If successfully exploited, the following impacts are possible:

  • Unauthorized command execution inside containers
  • Exposure of application secrets, credentials, and environment variables
  • Data manipulation or destruction inside sensitive containers
  • Lateral movement to other containers or services
  • Potential escalation toward host-level compromise if additional weaknesses exist

In environments where production and non-production workloads share the same container host, this issue represents a critical trust boundary failure.


Proof of Concept Status

A working proof-of-concept has been demonstrated publicly that results in a root shell inside an unauthorized container.

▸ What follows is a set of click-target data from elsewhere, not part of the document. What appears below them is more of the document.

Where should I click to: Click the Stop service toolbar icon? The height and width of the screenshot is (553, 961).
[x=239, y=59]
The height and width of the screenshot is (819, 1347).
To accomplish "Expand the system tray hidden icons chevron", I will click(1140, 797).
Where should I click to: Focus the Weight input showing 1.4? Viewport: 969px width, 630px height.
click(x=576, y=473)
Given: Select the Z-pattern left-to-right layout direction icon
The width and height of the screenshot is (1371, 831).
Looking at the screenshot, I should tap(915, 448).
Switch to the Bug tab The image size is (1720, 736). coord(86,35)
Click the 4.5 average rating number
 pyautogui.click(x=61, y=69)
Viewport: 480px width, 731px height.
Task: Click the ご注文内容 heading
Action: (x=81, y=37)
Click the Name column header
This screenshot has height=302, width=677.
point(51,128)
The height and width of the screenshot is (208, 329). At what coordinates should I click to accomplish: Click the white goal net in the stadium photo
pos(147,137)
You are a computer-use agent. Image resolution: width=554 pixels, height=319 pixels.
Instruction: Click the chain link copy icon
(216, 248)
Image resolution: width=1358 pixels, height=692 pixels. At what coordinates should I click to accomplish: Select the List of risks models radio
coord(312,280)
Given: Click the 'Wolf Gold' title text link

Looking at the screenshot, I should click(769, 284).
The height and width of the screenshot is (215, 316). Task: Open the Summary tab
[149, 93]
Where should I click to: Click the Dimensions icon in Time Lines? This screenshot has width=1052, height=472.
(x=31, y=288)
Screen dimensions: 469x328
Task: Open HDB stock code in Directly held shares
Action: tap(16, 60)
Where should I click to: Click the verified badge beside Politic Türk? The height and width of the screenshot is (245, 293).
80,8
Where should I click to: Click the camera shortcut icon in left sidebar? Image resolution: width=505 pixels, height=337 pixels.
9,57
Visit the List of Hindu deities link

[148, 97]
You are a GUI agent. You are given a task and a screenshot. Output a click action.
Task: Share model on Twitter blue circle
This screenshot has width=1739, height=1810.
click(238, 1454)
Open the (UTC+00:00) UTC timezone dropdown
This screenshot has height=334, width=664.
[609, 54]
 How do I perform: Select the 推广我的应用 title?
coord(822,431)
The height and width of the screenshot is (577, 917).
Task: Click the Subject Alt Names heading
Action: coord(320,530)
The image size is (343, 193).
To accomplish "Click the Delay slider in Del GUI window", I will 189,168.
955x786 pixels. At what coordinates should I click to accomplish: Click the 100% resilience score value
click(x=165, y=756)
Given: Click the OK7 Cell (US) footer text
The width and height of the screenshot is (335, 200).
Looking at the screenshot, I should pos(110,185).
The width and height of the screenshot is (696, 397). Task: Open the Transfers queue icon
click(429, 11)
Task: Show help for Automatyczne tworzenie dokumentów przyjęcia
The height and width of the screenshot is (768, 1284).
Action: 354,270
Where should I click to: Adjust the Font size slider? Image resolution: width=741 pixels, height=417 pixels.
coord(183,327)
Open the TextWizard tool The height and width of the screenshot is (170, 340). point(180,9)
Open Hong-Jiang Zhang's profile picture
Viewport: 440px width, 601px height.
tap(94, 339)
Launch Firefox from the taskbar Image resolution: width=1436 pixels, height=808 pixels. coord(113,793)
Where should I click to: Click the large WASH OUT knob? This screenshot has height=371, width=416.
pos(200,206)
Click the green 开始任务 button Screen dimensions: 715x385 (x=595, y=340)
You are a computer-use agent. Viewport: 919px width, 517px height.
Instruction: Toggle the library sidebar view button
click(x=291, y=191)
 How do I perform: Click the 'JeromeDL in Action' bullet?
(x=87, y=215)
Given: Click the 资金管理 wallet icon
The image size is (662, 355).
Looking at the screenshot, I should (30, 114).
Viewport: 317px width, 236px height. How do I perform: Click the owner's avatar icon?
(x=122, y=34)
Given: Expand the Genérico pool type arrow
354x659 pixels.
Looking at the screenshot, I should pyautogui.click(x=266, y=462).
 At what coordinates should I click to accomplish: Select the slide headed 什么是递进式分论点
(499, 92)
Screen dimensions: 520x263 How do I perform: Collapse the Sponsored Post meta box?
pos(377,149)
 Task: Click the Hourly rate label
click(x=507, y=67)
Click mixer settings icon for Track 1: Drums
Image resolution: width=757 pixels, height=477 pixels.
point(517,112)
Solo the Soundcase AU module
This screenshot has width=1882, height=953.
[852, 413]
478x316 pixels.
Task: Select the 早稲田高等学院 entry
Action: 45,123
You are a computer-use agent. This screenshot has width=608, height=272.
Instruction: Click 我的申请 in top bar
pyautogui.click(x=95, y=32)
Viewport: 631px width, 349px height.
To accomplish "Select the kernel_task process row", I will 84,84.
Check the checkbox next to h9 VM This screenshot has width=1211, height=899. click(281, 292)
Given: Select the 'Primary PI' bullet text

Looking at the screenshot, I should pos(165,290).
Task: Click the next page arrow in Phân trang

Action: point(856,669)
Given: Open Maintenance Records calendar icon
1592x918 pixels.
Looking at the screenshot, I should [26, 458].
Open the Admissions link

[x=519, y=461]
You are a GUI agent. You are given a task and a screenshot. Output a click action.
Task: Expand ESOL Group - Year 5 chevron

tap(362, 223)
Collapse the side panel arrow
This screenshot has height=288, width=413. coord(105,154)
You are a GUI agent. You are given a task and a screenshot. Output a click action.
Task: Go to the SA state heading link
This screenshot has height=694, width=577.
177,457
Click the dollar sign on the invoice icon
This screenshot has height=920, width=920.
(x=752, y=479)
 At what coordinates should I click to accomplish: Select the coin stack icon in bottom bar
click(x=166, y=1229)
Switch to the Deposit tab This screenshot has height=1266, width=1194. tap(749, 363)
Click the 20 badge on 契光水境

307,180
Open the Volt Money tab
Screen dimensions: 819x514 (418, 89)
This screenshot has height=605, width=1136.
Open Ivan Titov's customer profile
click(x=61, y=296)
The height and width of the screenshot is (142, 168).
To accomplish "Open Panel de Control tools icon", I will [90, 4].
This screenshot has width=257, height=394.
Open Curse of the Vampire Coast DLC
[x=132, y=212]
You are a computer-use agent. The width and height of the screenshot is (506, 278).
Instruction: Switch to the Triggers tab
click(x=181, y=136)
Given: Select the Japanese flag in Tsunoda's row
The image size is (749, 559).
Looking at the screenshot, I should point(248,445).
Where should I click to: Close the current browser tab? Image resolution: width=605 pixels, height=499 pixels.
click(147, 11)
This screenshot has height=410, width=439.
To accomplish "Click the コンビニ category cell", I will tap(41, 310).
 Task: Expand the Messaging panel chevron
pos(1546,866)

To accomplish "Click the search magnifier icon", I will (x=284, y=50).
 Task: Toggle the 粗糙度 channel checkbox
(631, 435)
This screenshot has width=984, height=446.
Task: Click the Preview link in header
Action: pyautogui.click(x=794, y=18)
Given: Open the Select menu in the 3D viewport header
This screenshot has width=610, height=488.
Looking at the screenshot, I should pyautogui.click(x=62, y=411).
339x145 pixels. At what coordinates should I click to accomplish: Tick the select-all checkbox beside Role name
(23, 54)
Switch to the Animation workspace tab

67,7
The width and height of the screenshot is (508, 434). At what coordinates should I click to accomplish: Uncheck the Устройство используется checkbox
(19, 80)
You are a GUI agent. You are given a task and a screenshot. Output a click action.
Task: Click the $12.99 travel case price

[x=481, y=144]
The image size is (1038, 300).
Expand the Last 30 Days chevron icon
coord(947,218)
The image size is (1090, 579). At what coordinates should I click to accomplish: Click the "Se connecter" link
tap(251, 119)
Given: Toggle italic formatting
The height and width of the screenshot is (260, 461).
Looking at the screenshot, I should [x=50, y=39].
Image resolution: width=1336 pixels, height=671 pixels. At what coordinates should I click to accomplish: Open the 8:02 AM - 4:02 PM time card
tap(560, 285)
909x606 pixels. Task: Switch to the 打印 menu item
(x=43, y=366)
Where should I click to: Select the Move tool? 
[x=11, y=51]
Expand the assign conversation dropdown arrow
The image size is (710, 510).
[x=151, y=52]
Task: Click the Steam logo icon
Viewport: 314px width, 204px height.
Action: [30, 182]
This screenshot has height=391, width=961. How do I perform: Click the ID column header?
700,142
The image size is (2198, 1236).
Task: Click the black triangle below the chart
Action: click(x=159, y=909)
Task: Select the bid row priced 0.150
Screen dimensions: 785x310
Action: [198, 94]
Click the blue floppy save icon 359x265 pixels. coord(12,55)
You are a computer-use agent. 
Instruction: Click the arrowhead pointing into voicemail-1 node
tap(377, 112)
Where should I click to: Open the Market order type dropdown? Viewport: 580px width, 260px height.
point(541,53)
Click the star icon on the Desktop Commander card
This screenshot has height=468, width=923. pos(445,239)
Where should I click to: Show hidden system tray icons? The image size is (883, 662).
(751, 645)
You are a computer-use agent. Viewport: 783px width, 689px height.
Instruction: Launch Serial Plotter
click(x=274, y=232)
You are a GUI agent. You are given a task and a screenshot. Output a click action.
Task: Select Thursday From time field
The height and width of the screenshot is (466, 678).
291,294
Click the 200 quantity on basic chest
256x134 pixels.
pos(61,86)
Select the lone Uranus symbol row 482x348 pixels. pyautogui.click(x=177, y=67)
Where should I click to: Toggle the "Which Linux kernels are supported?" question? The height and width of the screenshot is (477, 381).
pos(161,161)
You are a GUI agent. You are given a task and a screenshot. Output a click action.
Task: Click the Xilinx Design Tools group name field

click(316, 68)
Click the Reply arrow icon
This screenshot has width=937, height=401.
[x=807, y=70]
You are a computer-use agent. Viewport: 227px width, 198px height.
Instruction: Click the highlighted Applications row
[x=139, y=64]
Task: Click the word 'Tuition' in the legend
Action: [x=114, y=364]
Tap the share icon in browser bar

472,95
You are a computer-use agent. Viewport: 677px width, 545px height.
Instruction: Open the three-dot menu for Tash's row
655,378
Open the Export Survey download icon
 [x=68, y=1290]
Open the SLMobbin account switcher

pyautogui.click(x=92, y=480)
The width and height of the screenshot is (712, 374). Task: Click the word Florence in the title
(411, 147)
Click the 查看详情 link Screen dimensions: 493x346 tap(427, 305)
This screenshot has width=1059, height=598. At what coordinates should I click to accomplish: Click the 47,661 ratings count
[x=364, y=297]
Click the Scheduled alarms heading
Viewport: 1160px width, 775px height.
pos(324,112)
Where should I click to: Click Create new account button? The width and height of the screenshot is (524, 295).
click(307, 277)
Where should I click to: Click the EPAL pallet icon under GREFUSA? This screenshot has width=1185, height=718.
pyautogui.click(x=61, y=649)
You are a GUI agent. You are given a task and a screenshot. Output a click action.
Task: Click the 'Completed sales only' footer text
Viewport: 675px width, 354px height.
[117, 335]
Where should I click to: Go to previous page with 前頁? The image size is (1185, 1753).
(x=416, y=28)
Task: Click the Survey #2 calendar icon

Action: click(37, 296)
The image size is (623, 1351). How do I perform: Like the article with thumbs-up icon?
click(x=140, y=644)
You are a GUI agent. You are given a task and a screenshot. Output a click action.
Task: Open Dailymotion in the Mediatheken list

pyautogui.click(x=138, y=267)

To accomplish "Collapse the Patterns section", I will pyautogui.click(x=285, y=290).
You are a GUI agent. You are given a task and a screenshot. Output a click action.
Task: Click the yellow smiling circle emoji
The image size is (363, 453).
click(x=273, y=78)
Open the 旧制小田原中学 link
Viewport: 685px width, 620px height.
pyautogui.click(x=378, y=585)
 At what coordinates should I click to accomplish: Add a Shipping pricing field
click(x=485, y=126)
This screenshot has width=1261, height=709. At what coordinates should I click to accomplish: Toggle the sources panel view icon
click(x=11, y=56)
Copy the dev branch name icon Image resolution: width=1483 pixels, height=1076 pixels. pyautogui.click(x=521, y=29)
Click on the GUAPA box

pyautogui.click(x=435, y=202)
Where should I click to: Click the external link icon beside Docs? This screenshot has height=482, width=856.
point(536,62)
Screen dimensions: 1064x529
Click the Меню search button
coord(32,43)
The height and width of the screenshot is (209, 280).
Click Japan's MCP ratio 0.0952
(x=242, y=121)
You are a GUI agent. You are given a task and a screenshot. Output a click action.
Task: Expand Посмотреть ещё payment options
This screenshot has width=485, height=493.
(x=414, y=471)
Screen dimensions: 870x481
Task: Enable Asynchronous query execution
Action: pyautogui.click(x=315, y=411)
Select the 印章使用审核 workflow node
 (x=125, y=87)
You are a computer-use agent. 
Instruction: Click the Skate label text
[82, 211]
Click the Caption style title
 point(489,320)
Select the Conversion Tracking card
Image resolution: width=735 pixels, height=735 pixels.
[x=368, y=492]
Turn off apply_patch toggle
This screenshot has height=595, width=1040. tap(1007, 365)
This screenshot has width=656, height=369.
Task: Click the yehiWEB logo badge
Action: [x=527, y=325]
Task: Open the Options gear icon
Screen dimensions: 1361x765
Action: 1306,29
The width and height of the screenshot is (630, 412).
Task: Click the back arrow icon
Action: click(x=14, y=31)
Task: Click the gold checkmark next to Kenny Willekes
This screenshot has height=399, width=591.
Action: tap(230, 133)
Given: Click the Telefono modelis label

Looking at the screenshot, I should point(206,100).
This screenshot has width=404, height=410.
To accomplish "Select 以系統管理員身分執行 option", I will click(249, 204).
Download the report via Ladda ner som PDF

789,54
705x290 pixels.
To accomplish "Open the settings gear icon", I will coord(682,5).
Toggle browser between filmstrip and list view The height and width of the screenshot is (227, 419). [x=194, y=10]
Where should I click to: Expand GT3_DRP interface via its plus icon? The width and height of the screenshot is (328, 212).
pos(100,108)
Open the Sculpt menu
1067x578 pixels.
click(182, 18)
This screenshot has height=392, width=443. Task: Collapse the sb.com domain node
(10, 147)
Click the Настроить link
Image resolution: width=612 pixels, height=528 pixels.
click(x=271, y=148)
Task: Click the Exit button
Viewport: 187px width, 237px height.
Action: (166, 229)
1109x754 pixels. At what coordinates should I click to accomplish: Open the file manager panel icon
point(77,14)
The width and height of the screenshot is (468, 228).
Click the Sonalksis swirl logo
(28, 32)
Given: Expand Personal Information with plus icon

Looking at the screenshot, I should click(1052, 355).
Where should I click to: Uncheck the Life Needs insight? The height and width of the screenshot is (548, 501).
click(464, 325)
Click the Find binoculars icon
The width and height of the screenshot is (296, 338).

No weaponization is required beyond direct API or WebSocket interaction with the vulnerable endpoint.


Detection & Monitoring Guidance

What to Look For

Detection should focus on identifying unauthorized container exec or attach operations, especially where:

  • The user’s assigned label filter does not match the container labels
  • Shell or exec actions occur on containers that were never listed for that user
  • Interactive shell sessions are initiated by non-admin users

Relevant Log Sources

  • Dozzle application logs
  • Reverse proxy / web server access logs (Nginx, Traefik, etc.)
  • Docker daemon or container runtime logs
  • Host audit logs (process execution by Dozzle agent)

Suspicious Indicators

  • Requests to /api/hosts/*/containers/*/exec
  • Requests to /api/hosts/*/containers/*/attach
  • WebSocket connections initiated by low-privileged users
  • Docker exec_create or exec_start events on unexpected containers
  • Root-level commands executed without corresponding UI access

Splunk Detection Queries

1. Detect Container Exec or Attach Requests

index=dozzle_logs
("/api/hosts/" AND "/containers/" AND ("exec" OR "attach"))
| stats count by _time, user, src_ip, uri

2. Identify Exec Actions by Non-Admin Users

index=dozzle_logs
("/exec" OR "/attach")
| where user_role!="admin"
| table _time user user_role src_ip uri

3. Correlate Exec Events with Docker Runtime Logs

index=docker_logs ("exec_create" OR "exec_start")
| stats count by container_id, user, host

4. Detect Environment Label Mismatch

index=dozzle_logs "/exec"
| join container_id [
    search index=docker_metadata
    | fields container_id container_labels
]
| where NOT like(container_labels, "%" . user_allowed_label . "%")

5. Alert on Repeated Exec Attempts

index=dozzle_logs "/exec"
| stats count by user, src_ip
| where count > 3

MITRE ATT&CK Mapping

  • T1059 – Command and Scripting Interpreter
  • T1068 – Privilege Escalation
  • T1087 – Account Discovery
  • T1098 – Account Manipulation
  • T1611 – Escape to Host

Remediation and Mitigation

Primary Fix

All affected deployments must be upgraded to Dozzle version 9.0.3 or later.

👉 Official upgrade link:
https://github.com/amir20/dozzle/releases/tag/v9.0.3


Temporary Mitigations

  • Disable shell/exec functionality entirely
  • Restrict network access to Dozzle APIs
  • Limit Dozzle access to trusted administrative users only
  • Review and minimize shell permissions in user configurations
  • Monitor logs aggressively for suspicious exec behavior

Risk Rating Summary

FactorRating
Exploit ComplexityLow
Privileges RequiredLow
ImpactHigh
LikelihoodMedium–High
Overall RiskHigh

Final Takeaway

CVE-2026-24740 represents a serious authorization flaw that breaks container isolation guarantees in Dozzle. Any organization using Dozzle in multi-environment or multi-tenant setups should treat this issue as urgent. Immediate upgrading and retrospective log analysis are strongly recommended to reduce exposure and identify potential misuse.